Search the entries for the word "Given". Copy every line that holds it.

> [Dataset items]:
......

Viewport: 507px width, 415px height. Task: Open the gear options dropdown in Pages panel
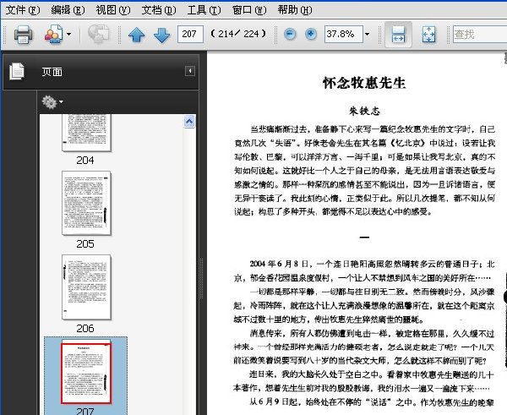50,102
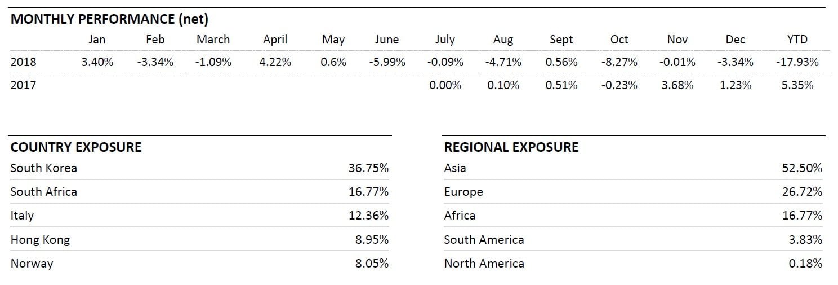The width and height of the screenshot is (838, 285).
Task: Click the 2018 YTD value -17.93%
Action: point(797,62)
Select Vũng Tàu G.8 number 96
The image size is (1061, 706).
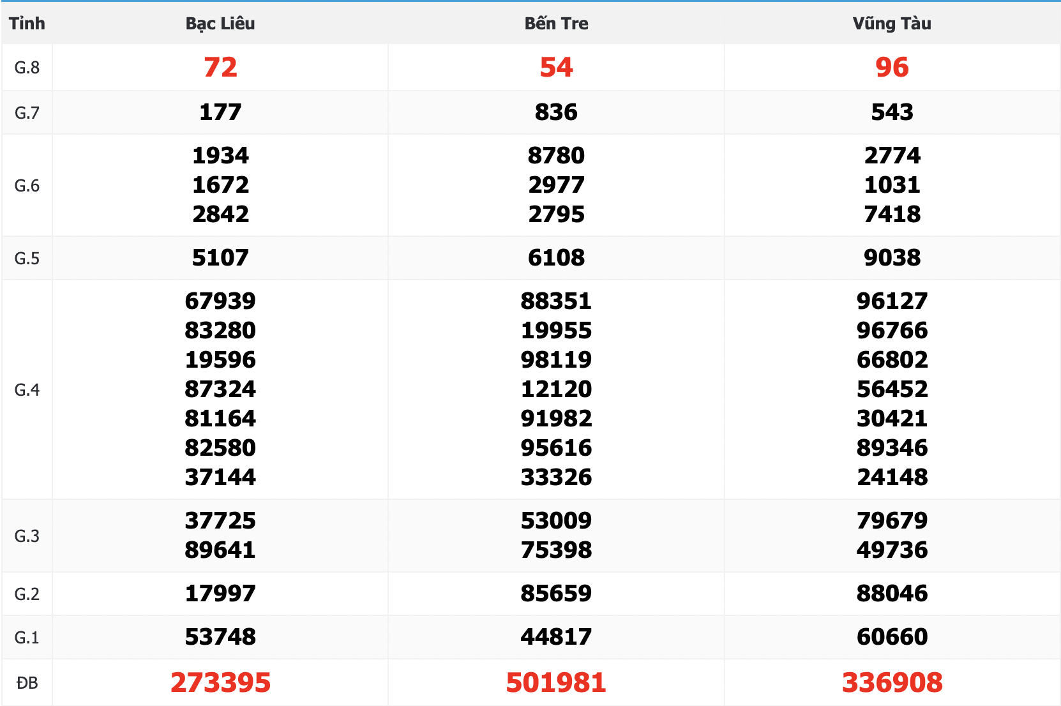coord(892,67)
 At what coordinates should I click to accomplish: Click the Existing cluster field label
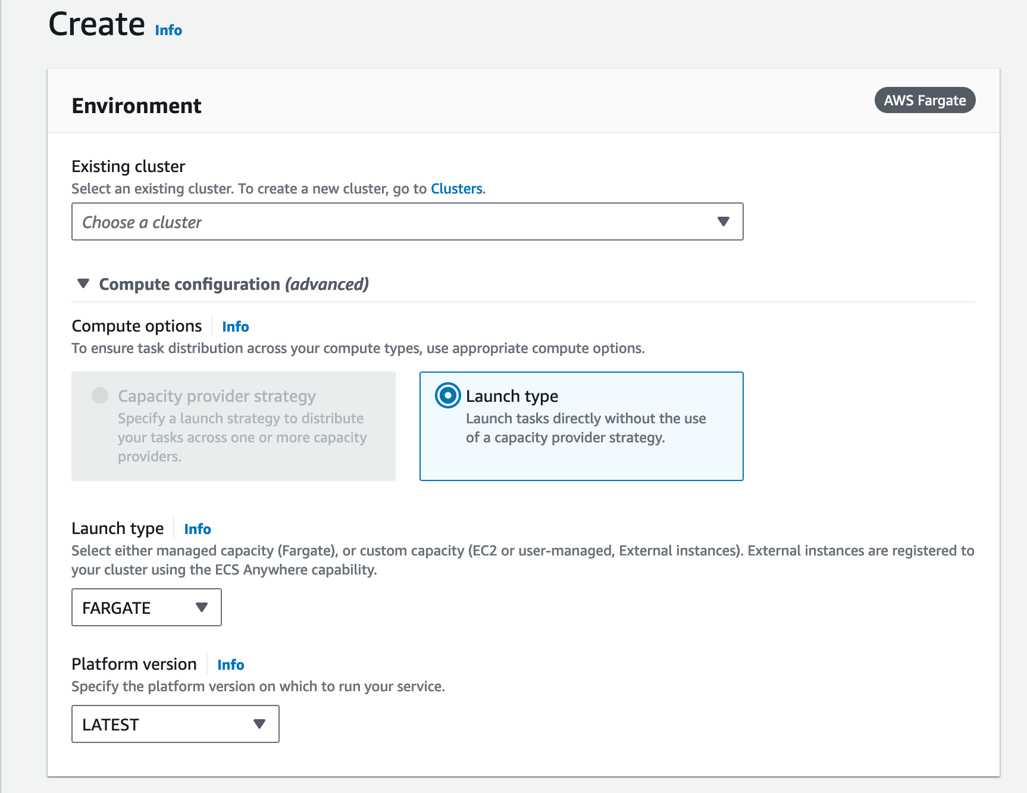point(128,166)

......

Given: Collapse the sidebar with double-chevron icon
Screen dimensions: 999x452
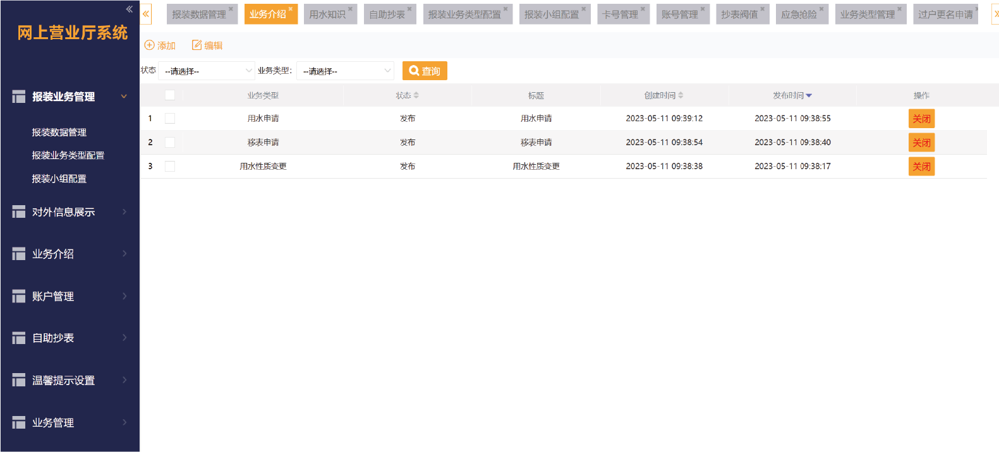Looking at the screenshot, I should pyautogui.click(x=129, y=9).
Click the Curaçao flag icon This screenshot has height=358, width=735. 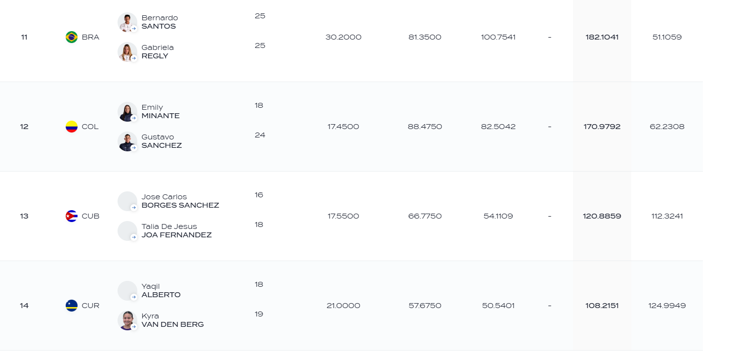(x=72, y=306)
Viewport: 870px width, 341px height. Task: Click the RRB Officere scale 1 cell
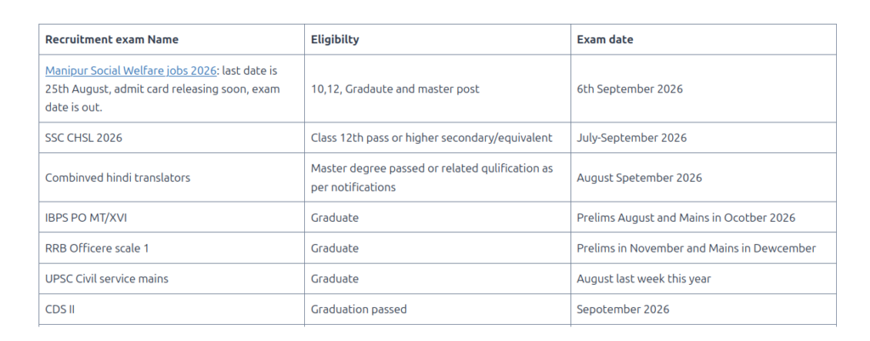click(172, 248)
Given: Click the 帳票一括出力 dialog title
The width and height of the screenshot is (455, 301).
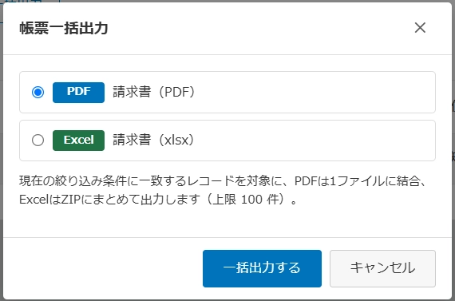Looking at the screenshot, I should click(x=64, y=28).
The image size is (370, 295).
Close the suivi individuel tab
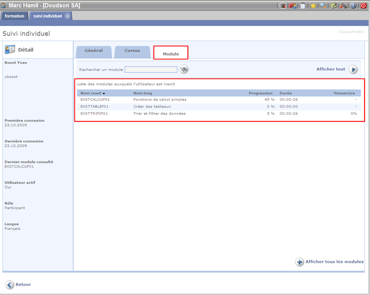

......

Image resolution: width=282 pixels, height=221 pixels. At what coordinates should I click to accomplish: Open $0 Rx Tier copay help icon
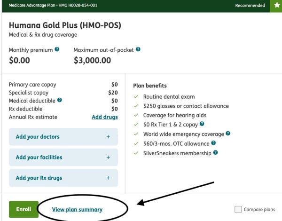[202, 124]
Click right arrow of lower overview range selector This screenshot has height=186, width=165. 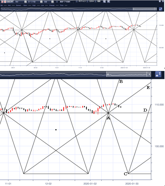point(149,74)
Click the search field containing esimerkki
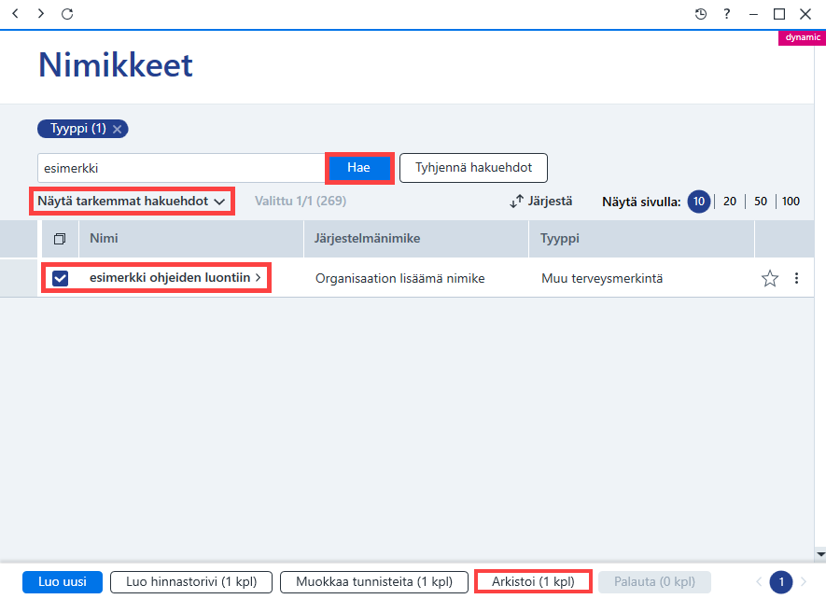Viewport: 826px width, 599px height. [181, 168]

......

> [TASK RESULT]:
Given: Collapse the sidebar with double-chevron icon
Given: Click the 帳票一括出力 dialog title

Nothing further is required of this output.